Assignment
Each entry should be returned exactly as written, with no pictures carried over.

______

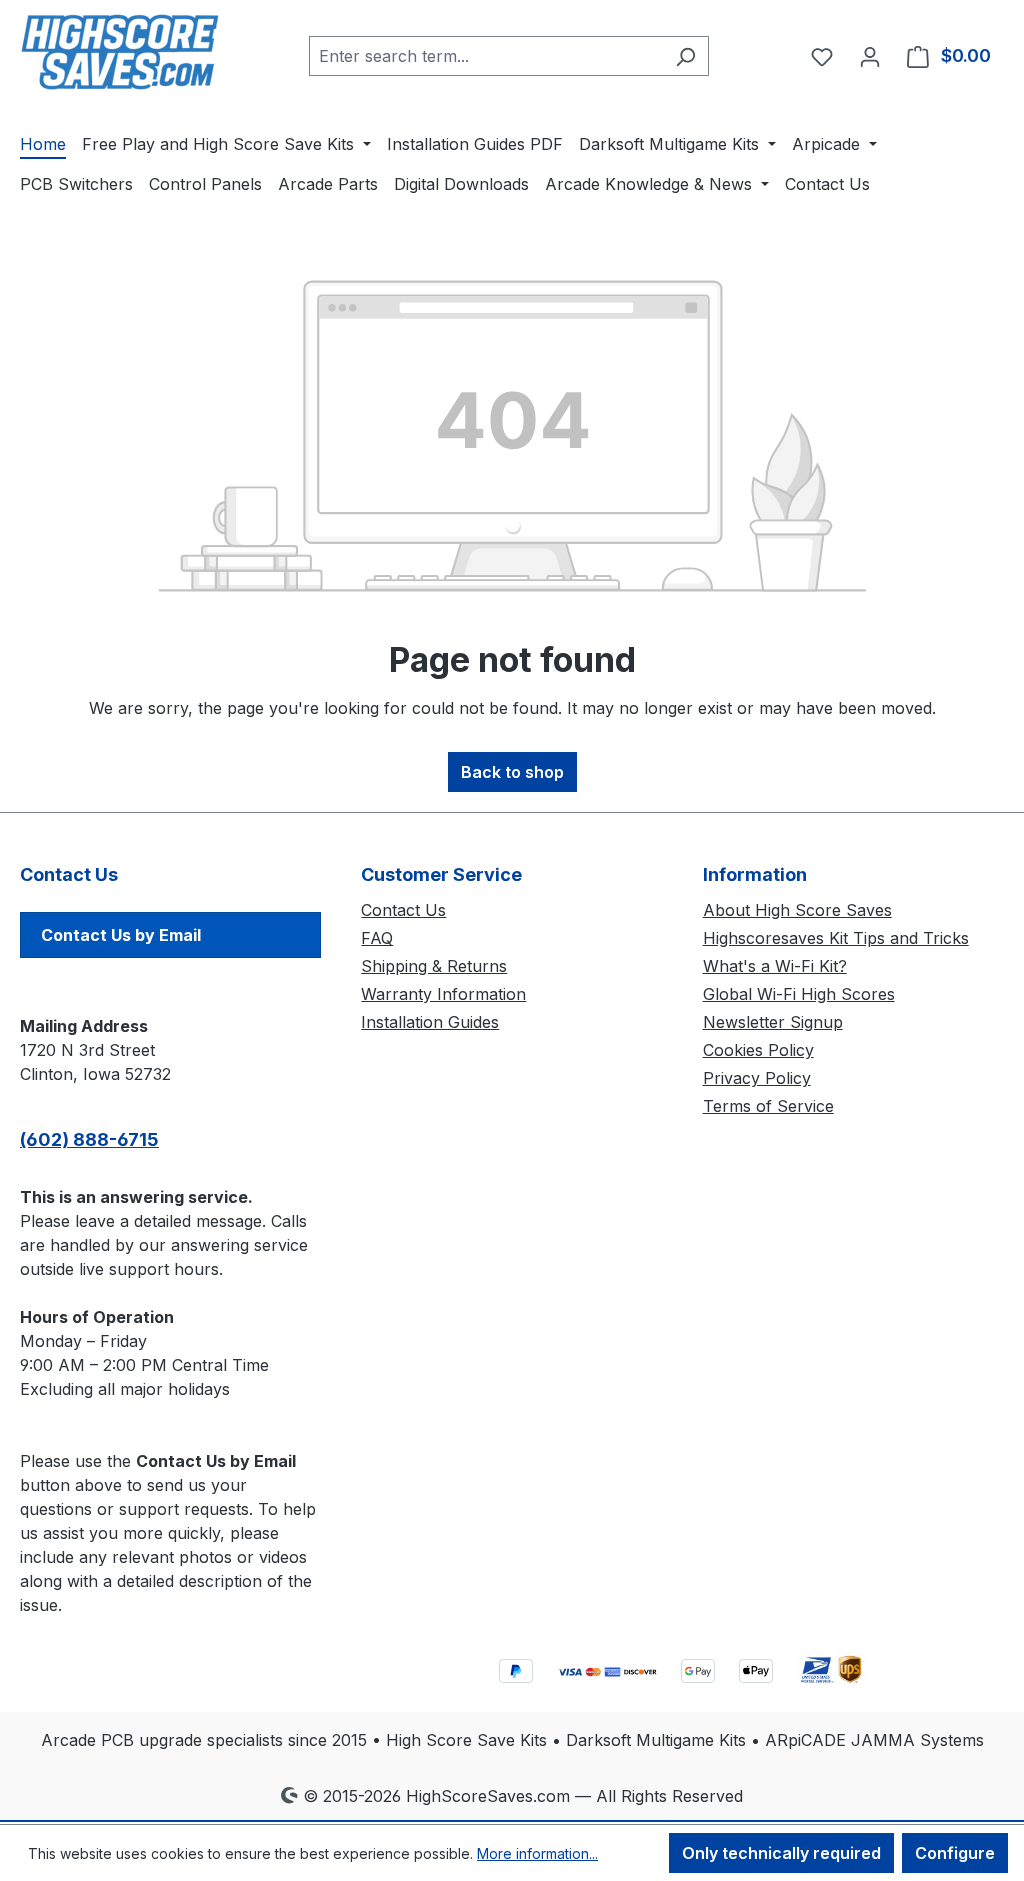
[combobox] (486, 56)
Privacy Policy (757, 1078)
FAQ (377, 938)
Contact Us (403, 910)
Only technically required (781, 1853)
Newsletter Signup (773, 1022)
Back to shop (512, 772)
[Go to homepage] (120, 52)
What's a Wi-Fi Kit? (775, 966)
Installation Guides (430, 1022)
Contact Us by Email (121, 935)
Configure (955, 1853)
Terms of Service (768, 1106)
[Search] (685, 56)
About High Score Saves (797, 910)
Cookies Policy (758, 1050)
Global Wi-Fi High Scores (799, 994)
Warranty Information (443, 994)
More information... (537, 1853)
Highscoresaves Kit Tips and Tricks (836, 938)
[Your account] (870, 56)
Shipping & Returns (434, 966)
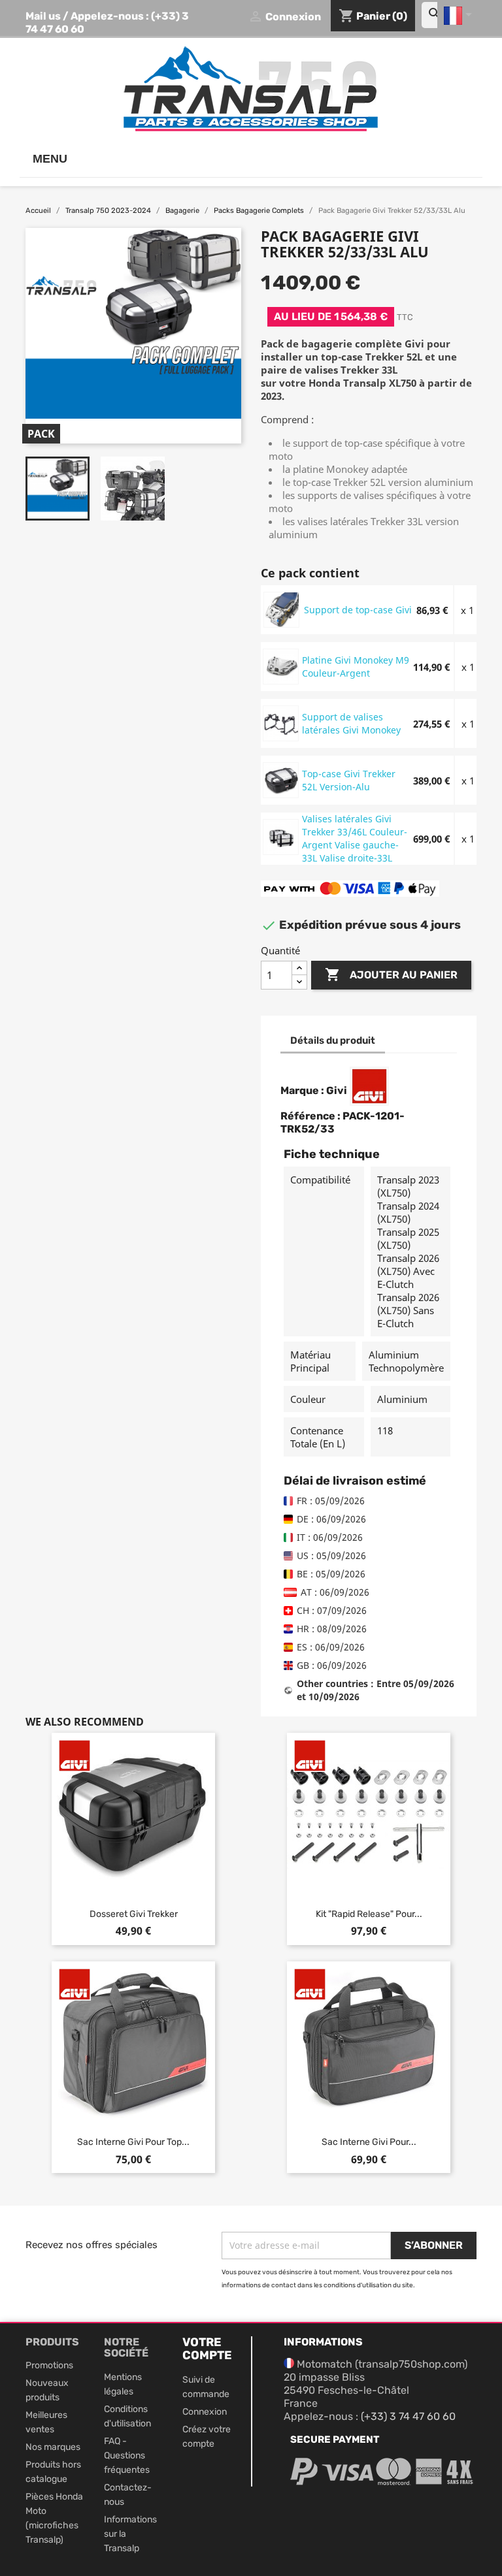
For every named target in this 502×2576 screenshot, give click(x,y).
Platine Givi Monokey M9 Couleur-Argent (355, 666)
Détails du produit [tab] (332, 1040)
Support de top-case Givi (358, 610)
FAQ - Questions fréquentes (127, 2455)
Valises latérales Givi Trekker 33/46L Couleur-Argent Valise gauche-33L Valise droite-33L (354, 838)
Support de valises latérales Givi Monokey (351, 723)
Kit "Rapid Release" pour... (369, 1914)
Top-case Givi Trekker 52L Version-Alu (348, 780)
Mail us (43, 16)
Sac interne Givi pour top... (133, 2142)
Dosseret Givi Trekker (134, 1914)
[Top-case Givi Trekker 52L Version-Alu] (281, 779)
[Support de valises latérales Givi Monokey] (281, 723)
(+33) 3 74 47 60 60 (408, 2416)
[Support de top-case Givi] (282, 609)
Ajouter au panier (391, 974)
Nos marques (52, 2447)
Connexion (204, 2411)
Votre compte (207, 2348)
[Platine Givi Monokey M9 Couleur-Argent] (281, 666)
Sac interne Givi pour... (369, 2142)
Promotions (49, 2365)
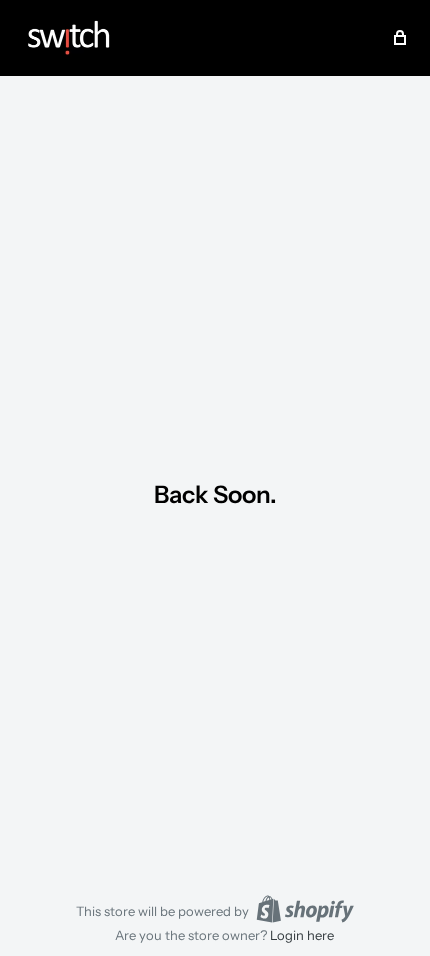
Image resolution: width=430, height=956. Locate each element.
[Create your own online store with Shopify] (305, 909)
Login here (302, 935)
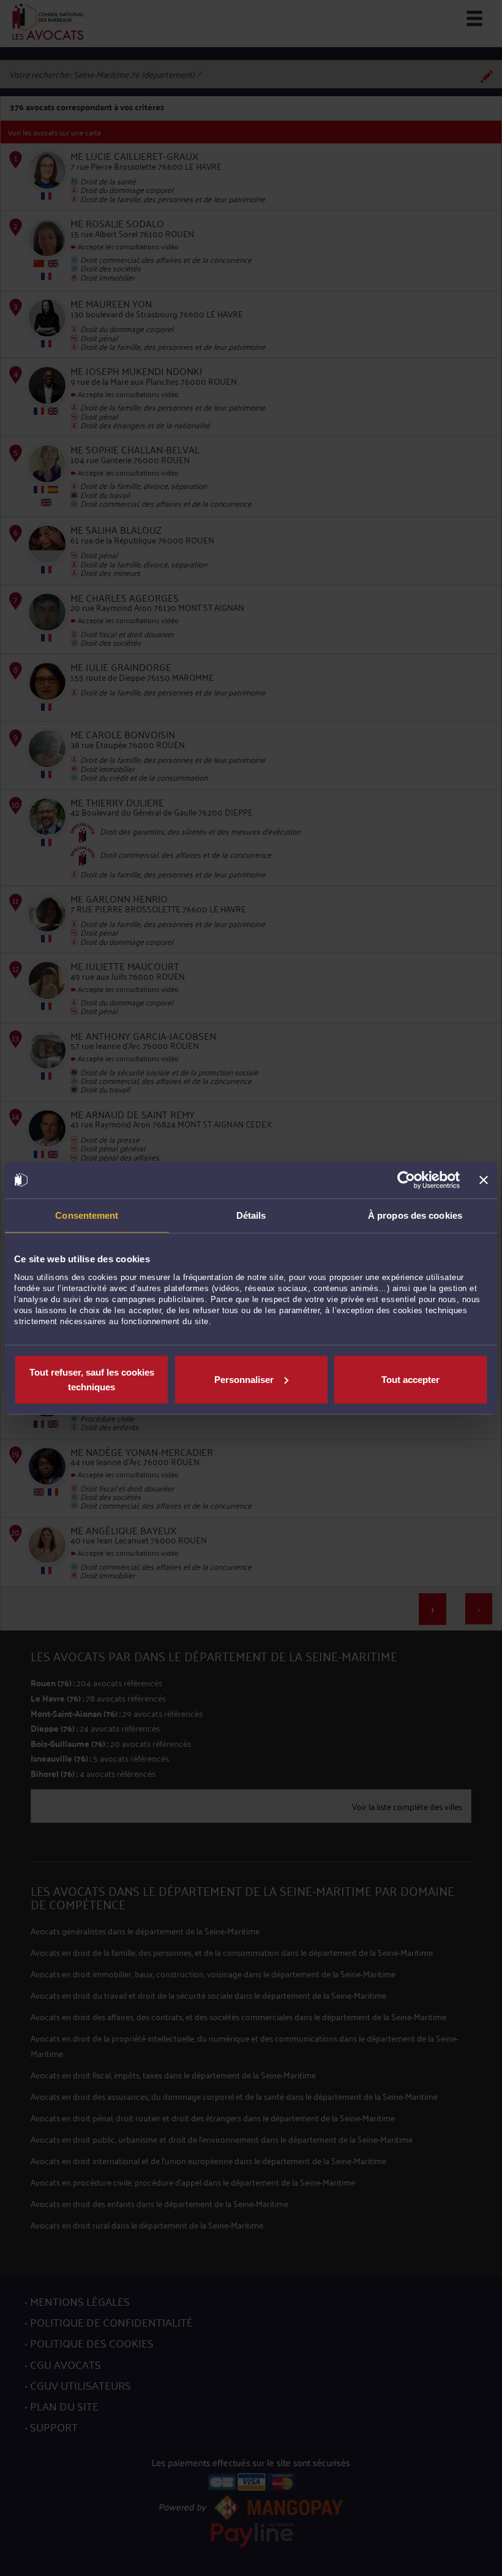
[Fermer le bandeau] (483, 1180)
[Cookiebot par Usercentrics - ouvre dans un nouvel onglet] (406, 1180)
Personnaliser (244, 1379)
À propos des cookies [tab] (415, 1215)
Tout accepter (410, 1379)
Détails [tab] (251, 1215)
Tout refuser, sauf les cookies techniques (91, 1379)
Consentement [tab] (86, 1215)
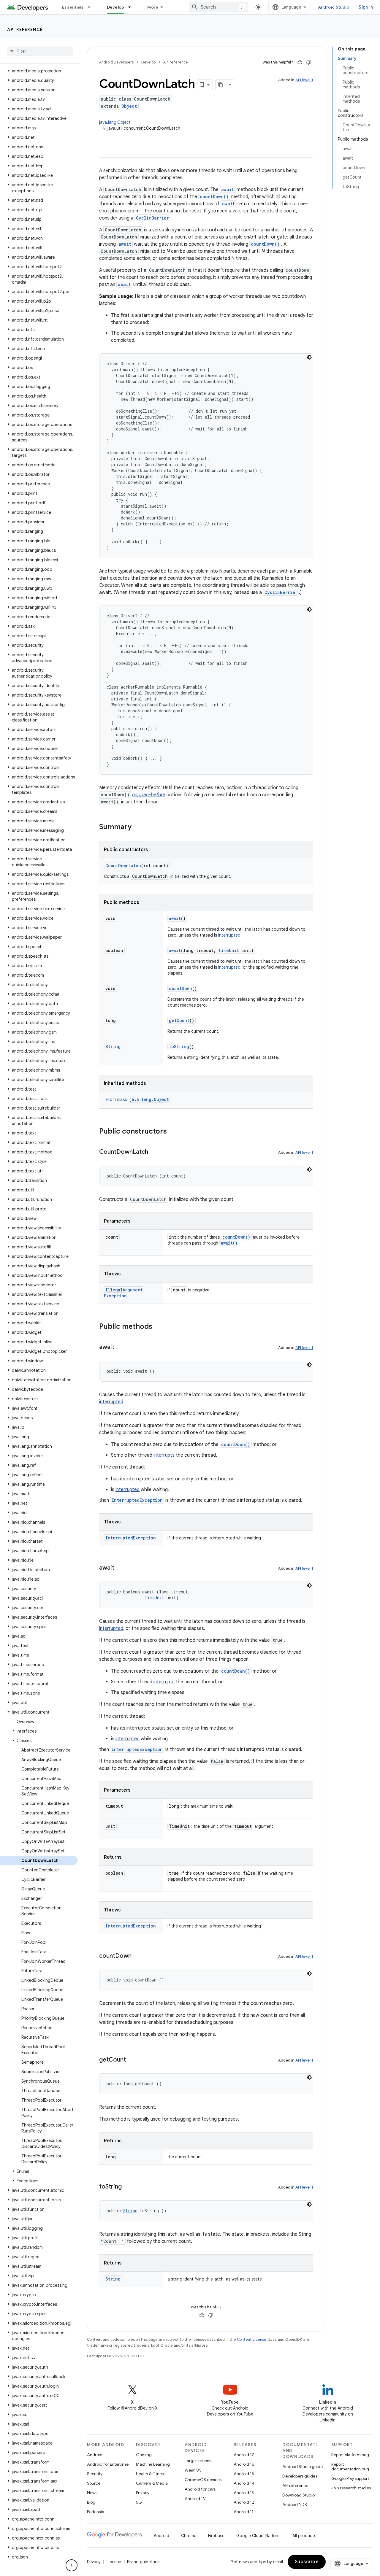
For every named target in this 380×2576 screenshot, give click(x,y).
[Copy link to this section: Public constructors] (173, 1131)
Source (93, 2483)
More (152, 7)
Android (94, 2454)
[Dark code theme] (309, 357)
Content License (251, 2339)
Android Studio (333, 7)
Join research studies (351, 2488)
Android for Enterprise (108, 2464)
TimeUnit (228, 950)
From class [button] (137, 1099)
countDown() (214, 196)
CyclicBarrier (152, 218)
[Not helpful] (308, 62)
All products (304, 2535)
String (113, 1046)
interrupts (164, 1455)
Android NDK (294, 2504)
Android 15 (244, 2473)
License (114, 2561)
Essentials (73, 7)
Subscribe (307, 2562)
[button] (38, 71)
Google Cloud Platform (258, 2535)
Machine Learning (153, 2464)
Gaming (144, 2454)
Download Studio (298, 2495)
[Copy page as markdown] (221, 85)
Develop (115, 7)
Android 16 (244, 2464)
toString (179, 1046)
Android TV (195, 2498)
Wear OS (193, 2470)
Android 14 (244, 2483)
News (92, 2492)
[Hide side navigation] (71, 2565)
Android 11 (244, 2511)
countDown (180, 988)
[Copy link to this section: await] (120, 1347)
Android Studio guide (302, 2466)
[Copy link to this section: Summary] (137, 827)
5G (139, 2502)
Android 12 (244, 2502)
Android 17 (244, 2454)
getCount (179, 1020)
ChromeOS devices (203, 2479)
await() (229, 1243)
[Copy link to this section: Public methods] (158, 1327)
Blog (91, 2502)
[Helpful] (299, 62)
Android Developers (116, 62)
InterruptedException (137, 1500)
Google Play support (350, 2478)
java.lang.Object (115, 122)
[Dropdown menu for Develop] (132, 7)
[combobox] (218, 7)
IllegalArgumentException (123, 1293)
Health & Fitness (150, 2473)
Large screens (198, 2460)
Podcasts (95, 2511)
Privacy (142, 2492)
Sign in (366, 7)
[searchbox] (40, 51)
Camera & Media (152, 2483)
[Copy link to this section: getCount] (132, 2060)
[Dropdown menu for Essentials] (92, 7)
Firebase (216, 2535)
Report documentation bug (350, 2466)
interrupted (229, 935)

______

Solution
[combobox] (486, 56)
Privacy Policy (757, 1078)
FAQ (377, 938)
Contact Us (403, 910)
Only technically required (781, 1853)
Newsletter Signup (773, 1022)
Back to shop (512, 772)
[Go to homepage] (120, 52)
What's a Wi-Fi Kit? (775, 966)
Installation Guides (430, 1022)
Contact Us by Email (121, 935)
Configure (955, 1853)
Terms of Service (768, 1106)
[Search] (685, 56)
About High Score Saves (797, 910)
Cookies Policy (758, 1050)
Global Wi-Fi High Scores (799, 994)
Warranty Information (443, 994)
More information... (537, 1853)
Highscoresaves Kit Tips and Tricks (836, 938)
[Your account] (870, 56)
Shipping & Returns (434, 966)
For every named target in this 502×2576 screenshot, give click(x,y).
Platine Givi Monokey M9 Couleur-Argent (355, 666)
Détails du produit [tab] (332, 1040)
Support de top-case Givi (358, 610)
FAQ - Questions fréquentes (127, 2455)
Valises latérales Givi Trekker 33/46L Couleur-Argent Valise gauche-33L Valise droite-33L (354, 838)
Support de valises latérales Givi Monokey (351, 723)
Kit "Rapid Release" pour... (369, 1914)
Top-case Givi Trekker 52L Version-Alu (348, 780)
Mail us (43, 16)
Sac interne Givi pour top... (133, 2142)
Dosseret Givi Trekker (134, 1914)
[Top-case Givi Trekker 52L Version-Alu] (281, 779)
[Support de valises latérales Givi Monokey] (281, 723)
(+33) 3 74 47 60 60 (408, 2416)
[Support de top-case Givi] (282, 609)
Ajouter au panier (391, 974)
Nos marques (52, 2447)
Connexion (204, 2411)
Votre compte (207, 2348)
[Platine Givi Monokey M9 Couleur-Argent] (281, 666)
Sac interne Givi pour... (369, 2142)
Promotions (49, 2365)
Image resolution: width=430, height=956. Locate each element.
[Create your own online store with Shopify] (305, 909)
Login here (302, 935)
[Fermer le bandeau] (483, 1180)
[Cookiebot par Usercentrics - ouvre dans un nouvel onglet] (406, 1180)
Personnaliser (244, 1379)
À propos des cookies [tab] (415, 1215)
Tout accepter (410, 1379)
Détails [tab] (251, 1215)
Tout refuser, sauf les cookies techniques (91, 1379)
Consentement [tab] (86, 1215)
For every named target in this 380×2576 screenshot, give click(x,y).
[Copy link to this section: Public constructors] (173, 1131)
Source (93, 2483)
More (152, 7)
Android (94, 2454)
[Dark code theme] (309, 357)
Content License (251, 2339)
Android Studio (333, 7)
Join research studies (351, 2488)
Android for Enterprise (108, 2464)
TimeUnit (228, 950)
From class [button] (137, 1099)
countDown() (214, 196)
CyclicBarrier (152, 218)
[Not helpful] (308, 62)
All products (304, 2535)
String (113, 1046)
interrupts (164, 1455)
Android NDK (294, 2504)
Android 15 (244, 2473)
License (114, 2561)
Essentials (73, 7)
Subscribe (307, 2562)
[button] (38, 71)
Google Cloud Platform (258, 2535)
Machine Learning (153, 2464)
Gaming (144, 2454)
Download Studio (298, 2495)
[Copy page as markdown] (221, 85)
Develop (115, 7)
Android 16 (244, 2464)
toString (179, 1046)
Android TV (195, 2498)
Wear OS (193, 2470)
Android 14 (244, 2483)
News (92, 2492)
[Hide side navigation] (71, 2565)
Android 11 (244, 2511)
countDown (180, 988)
[Copy link to this section: await] (120, 1347)
Android Studio guide (302, 2466)
[Copy link to this section: Summary] (137, 827)
5G (139, 2502)
Android 12 (244, 2502)
Android 17 (244, 2454)
getCount (179, 1020)
ChromeOS devices (203, 2479)
await() (229, 1243)
[Copy link to this section: Public methods] (158, 1327)
Blog (91, 2502)
[Helpful] (299, 62)
Android Developers (116, 62)
InterruptedException (137, 1500)
Google Play support (350, 2478)
java.lang.Object (115, 122)
[Dropdown menu for Develop] (132, 7)
[combobox] (218, 7)
IllegalArgumentException (123, 1293)
Health & Fitness (150, 2473)
Large screens (198, 2460)
Podcasts (95, 2511)
Privacy (142, 2492)
Sign in (366, 7)
[searchbox] (40, 51)
Camera & Media (152, 2483)
[Copy link to this section: getCount] (132, 2060)
[Dropdown menu for Essentials] (92, 7)
Firebase (216, 2535)
Report documentation bug (350, 2466)
interrupted (229, 935)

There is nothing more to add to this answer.